Changes in the Gastrointestinal Symptoms Rating Scale (GSRS), State Trait Anxiety Inventory (STAI), Self-rating Depression Scale (SDS), ordinate scale and salivary CgA levels were compared between controls and IBS subjects before and after stretching. A three-factor analysis of variance (ANOVA) with period (before vs. after) as the within-subject factor and group (IBS vs. Control), and sex (men vs. female) as the between-subject factors was carried out on salivary CgA.
Results
CgA showed significant interactions between period and groups (F[1, 31] = 4.89, p = 0.03), and between groups and sex (F[1, 31] = 4.73, p = 0.03). Interactions between period and sex of CgA secretion were not shown (F[1, 3] = 2.60, p = 0.12). At the baseline, salivary CgA in IBS subjects (36.7 ± 5.9 pmol/mg) was significantly higher than in controls (19.9 ± 5.5 pmol/mg, p < 0.05).

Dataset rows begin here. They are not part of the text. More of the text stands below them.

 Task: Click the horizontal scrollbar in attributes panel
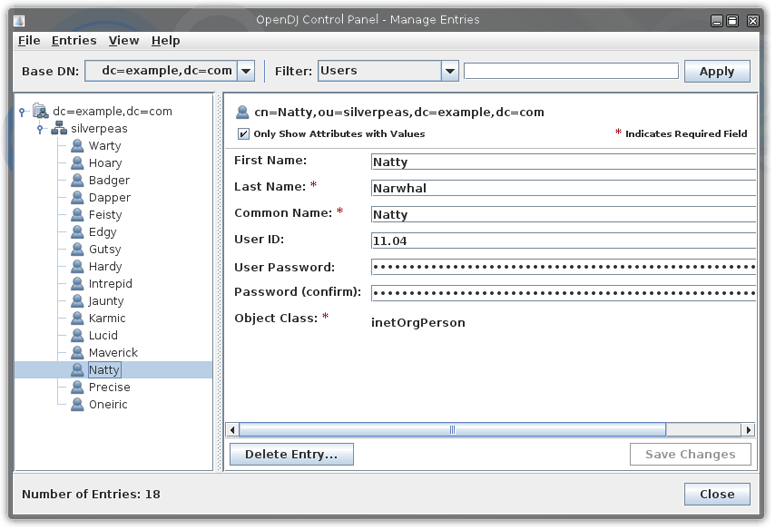point(452,430)
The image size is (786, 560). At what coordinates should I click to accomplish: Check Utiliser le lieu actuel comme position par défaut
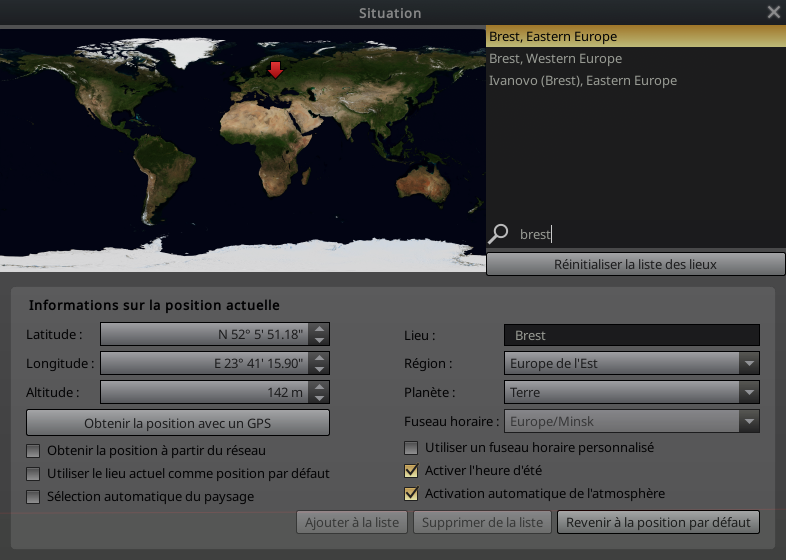pos(34,473)
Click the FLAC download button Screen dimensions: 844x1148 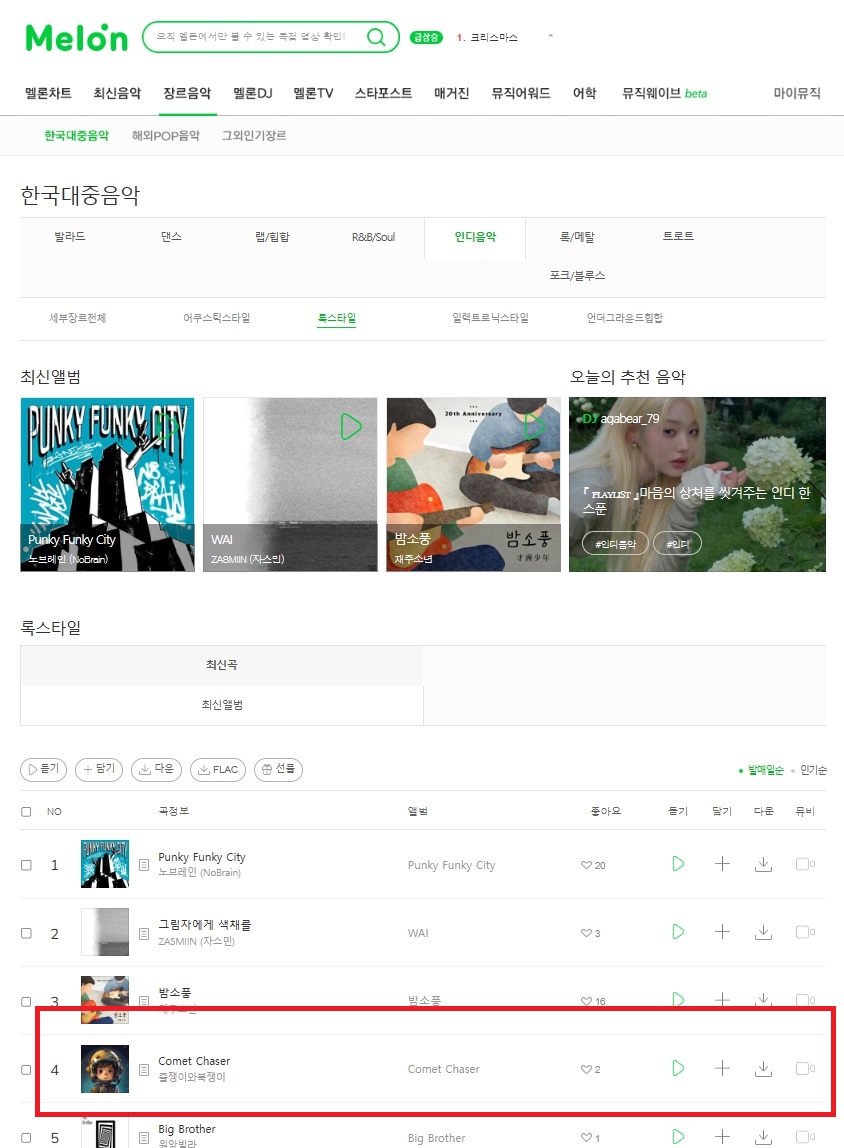tap(218, 769)
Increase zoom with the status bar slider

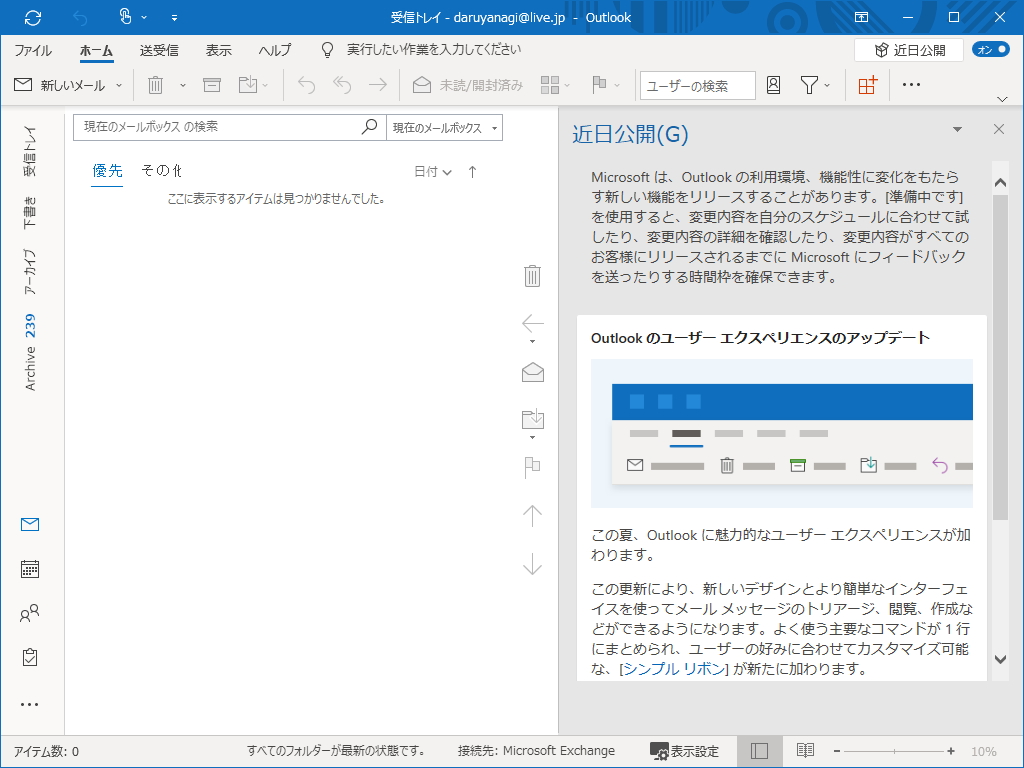click(950, 750)
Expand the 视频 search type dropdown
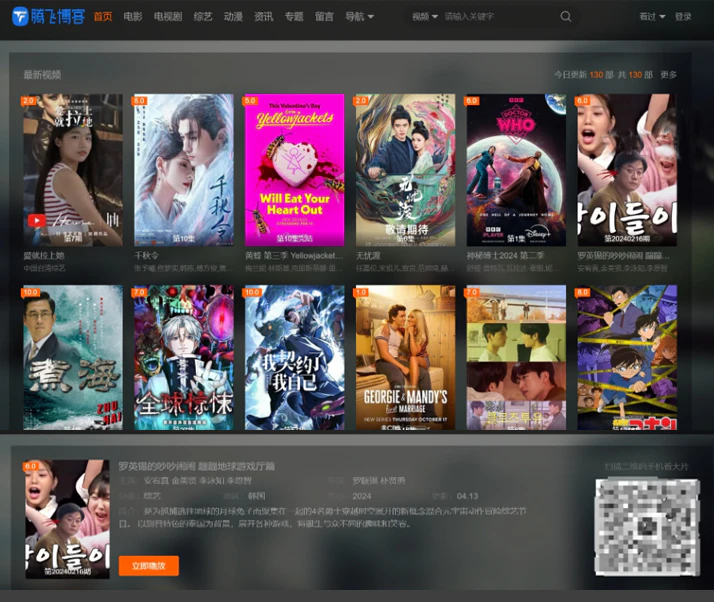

After the stretching, salivary CgA significantly decreased in the IBS group (25.5 ± 4.5 pmol/mg), and this value did not differ from that in controls (18.6 ± 3.9 pmol/mg).
Conclusion
Our results suggest the possibility of improving IBS pathophysiology by passive abdominal muscle stretching as indicated by CgA, a biochemical index of the activity of the sympathetic/adrenomedullary system.